**Data entries:**
#####
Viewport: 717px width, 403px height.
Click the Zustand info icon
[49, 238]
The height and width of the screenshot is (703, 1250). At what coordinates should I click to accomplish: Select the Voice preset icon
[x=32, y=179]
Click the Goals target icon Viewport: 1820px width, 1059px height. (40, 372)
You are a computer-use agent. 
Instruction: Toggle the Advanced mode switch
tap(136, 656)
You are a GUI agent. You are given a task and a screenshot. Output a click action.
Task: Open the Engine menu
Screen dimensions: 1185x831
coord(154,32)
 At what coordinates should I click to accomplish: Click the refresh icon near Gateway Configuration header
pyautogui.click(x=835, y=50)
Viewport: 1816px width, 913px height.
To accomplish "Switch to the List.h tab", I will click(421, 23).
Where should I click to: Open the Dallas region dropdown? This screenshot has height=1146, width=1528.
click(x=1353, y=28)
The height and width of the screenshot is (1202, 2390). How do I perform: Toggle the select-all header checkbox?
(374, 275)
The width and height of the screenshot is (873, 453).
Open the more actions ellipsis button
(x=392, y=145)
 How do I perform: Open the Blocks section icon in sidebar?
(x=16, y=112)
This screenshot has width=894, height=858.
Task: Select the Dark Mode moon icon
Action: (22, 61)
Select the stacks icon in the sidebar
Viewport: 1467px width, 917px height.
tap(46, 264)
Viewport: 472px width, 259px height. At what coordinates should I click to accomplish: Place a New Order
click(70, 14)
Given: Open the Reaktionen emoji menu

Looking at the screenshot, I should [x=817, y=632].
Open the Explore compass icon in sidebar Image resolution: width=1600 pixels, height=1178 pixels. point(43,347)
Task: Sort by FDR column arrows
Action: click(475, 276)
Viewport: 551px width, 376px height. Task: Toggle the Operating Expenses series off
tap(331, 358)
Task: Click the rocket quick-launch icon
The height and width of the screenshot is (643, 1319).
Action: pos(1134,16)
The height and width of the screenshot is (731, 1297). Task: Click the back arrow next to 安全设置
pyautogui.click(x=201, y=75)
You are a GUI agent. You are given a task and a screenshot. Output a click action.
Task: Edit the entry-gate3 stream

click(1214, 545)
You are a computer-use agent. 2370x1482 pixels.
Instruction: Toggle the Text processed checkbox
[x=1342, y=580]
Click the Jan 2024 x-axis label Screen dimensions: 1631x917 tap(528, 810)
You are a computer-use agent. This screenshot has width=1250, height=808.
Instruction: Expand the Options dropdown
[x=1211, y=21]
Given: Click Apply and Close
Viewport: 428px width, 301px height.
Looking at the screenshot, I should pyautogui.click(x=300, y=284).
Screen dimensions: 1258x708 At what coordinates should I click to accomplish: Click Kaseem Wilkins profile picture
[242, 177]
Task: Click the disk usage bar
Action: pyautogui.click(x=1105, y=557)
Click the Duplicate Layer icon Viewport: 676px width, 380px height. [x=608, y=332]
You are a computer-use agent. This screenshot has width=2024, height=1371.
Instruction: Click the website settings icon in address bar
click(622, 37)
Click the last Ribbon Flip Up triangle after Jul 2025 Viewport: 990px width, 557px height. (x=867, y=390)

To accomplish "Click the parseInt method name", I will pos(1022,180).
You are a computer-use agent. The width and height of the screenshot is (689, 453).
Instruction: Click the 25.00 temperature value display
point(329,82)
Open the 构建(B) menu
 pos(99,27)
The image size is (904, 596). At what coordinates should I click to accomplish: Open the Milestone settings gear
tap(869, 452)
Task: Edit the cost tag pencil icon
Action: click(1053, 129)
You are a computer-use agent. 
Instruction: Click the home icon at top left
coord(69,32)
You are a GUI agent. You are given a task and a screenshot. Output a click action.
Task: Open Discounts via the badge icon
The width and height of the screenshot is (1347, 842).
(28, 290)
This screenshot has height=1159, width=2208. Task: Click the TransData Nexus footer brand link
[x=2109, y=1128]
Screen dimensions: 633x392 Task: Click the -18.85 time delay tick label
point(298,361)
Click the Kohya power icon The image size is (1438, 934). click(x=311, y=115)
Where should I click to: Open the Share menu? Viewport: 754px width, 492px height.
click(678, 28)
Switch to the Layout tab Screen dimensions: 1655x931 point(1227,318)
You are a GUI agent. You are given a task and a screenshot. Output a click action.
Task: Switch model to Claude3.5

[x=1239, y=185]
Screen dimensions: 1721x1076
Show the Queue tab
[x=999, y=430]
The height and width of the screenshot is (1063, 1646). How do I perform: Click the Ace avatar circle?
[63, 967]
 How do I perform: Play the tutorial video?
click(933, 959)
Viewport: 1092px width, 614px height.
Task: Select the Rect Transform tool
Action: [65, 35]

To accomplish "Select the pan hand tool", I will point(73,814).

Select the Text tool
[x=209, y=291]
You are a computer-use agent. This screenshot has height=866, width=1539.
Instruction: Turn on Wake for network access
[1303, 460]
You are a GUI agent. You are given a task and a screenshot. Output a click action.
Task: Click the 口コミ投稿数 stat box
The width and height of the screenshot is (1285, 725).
#####
**Work required:** Could you return the lines in the entries above that contain "will"?

**Solved problem:**
To accomplish "Switch to the List.h tab", I will click(421, 23).
To accomplish "Click the parseInt method name", I will pos(1022,180).
To accomplish "Select the pan hand tool", I will point(73,814).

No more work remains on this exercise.